How long until we protect children, not guns?
MARIAN WRIGHT EDELMAN | 2/26/2018, 4:50 p.m.
Children’s Defense Fund
“If I don’t make it I love you and I appreciate everything you did for me.” – Text message sent from a student at Marjory Stoneman Douglas High School in Parkland, Florida to her mother.
December 2017 marked the fifth anniversary of the indescribably horrible mass shooting at Sandy Hook Elementary School when 20 young children and six teachers were brutally murdered by a 20-year-old with a gun he should never have possessed. As our nation was grieving, I wrote that this terrible tragedy in Newtown, Connecticut, was no fluke but a result of the senseless, immoral and indefensible neglect of all of us in our nation to protect children instead of guns and to speak out against the pervasive culture of violence and the insane proliferation of guns by the millions that have no business in civilian hands. I truly believed at the time that these shocking and horrific murders would finally force our elected leaders to put child life and safety ahead of politics and the NRA and take the necessary steps to protect children instead of guns.
Wow, was I wrong.
Sandy Hook marked a turning point in public opinion about guns and sparked a new wave of public advocacy to prevent gun violence, but it did not fundamentally change the cowardice of most of the men and women we have elected to represent us who put their political self-interest ahead of the safety of our children. Though some states made important strides to prevent deadly weapons from getting into the wrong hands, others have gone backward. Our Congressional leaders have continued to offer platitudes after horrific mass shootings while doing nothing to act and expand and improve the background check system, limit access to assault weapons and high-capacity ammunition magazines, deprive domestic violence perpetrators of their guns, or even take basic steps to prevent children from accessing deadly firearms by requiring safe storage of guns and ammunition. Congress has turned a blind eye and wallowed in inaction while the deadly plague of gun violence afflicting our nation has worsened. The rate of child and teen gun deaths has increased every year since Sandy Hook and nearly 11,000 more children and teens have died.
On Feb. 14, it happened again.
This time the victims were teachers and students going about their day at Marjory Stoneman Douglas High School in Parkland, Florida – maybe excited about Valentine’s Day because of a secret crush, or planning to go to Ash Wednesday mass that evening.
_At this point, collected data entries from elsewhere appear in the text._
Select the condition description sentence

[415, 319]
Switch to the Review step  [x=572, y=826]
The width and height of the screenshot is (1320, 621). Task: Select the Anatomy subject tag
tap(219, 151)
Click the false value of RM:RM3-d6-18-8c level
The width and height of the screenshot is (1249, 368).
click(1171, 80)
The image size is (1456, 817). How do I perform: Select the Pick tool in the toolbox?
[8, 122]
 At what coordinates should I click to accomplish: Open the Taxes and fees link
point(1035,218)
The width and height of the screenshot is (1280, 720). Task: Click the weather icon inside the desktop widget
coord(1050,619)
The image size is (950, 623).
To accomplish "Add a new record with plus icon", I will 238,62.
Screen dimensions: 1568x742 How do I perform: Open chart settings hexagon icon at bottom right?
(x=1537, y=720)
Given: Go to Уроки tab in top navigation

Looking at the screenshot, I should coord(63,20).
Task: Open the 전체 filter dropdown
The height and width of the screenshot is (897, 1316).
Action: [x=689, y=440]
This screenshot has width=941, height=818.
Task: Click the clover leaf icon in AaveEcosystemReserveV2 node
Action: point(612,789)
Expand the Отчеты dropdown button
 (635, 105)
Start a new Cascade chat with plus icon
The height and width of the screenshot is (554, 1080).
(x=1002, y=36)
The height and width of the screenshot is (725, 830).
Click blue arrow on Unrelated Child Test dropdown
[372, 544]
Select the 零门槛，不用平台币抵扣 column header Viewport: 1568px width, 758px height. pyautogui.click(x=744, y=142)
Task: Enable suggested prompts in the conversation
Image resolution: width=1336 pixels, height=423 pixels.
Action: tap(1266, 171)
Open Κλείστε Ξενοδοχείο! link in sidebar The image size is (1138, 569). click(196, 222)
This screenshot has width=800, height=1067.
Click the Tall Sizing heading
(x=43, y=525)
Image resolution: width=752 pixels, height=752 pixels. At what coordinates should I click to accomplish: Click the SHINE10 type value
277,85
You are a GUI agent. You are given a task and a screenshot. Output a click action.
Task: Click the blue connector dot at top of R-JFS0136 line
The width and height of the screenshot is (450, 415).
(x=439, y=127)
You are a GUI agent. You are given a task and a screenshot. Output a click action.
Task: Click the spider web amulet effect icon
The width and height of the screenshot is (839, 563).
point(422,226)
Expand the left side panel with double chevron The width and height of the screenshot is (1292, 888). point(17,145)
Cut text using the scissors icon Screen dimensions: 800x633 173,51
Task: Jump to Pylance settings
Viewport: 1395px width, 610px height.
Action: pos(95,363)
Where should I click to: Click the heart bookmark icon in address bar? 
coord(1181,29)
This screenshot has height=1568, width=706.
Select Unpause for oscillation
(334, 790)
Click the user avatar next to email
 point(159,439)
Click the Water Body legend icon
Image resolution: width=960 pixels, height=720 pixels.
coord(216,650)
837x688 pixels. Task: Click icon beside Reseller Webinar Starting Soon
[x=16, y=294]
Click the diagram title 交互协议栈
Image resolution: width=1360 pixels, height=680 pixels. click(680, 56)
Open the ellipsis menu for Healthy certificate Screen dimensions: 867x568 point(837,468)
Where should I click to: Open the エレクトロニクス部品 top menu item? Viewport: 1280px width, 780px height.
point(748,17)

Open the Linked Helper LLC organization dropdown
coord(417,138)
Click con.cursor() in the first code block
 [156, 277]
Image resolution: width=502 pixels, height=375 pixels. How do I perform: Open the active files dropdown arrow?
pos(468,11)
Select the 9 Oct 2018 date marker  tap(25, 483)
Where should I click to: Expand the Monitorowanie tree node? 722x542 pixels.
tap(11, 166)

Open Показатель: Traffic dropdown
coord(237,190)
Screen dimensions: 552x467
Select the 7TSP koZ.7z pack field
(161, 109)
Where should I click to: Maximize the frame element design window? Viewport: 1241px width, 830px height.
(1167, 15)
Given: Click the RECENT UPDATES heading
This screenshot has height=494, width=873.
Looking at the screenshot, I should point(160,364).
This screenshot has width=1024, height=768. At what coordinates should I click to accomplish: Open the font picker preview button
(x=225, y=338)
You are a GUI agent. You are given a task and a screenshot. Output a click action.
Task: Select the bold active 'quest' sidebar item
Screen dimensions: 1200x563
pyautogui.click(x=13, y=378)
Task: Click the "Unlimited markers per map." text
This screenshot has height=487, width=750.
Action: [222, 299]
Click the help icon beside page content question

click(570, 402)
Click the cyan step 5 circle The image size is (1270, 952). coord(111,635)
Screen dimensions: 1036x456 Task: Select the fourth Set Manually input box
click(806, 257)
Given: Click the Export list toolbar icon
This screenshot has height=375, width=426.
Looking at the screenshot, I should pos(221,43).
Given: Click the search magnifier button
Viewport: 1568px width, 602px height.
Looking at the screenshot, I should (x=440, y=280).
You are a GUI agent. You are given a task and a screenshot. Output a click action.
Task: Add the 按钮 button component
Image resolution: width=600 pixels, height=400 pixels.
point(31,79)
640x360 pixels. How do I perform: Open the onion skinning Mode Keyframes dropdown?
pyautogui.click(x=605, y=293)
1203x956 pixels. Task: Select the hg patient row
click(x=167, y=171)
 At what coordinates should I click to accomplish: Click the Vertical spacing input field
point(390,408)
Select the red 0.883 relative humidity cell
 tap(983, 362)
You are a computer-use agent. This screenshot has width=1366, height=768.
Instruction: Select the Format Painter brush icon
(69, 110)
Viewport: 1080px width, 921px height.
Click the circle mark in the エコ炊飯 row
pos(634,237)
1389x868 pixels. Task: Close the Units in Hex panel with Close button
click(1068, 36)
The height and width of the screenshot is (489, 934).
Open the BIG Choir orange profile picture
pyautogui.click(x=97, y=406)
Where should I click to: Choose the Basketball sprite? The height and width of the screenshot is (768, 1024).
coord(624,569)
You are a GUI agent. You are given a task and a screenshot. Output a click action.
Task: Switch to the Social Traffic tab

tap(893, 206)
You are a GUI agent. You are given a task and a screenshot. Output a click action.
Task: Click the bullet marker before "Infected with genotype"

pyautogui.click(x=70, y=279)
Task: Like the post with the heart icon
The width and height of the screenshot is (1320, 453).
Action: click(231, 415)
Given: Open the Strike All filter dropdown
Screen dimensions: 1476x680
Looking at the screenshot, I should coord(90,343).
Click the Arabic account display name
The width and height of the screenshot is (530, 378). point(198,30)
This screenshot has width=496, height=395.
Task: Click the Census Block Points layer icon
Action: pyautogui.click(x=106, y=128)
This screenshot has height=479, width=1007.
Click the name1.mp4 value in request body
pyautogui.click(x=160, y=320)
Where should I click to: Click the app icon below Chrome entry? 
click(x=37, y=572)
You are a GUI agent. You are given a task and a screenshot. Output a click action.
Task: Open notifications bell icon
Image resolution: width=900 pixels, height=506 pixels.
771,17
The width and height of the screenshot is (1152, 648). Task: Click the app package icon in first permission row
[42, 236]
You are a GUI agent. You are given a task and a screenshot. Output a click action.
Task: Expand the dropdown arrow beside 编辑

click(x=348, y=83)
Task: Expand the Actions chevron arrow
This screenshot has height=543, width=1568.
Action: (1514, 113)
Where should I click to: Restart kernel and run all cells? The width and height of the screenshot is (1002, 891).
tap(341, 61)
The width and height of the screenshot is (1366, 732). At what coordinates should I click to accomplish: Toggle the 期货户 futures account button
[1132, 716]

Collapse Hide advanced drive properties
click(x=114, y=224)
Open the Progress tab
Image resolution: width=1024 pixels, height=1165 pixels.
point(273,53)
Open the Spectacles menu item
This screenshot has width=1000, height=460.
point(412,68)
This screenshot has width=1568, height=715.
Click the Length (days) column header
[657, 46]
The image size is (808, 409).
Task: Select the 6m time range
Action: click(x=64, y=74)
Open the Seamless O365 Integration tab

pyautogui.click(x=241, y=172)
The shooter was a 19-year-old former student at the school with a history of disturbing behavior and an obsession with guns. Like many other mass shooters in the United States, he was armed with an AR-15 assault rifle. In a short span of time 17 people lost their lives and at least 14 were injured. Once again we saw the scenes many of us first saw outside Columbine High School in April 1999 that now seem horribly and tragically familiar in America: frightened students fleeing with their hands up, frantic parents desperate to reunite with their children, and traumatized survivors telling television interviewers what happened and the horrors they heard and saw. And it goes on and on and will continue to go on and on until we stand up together and say no more.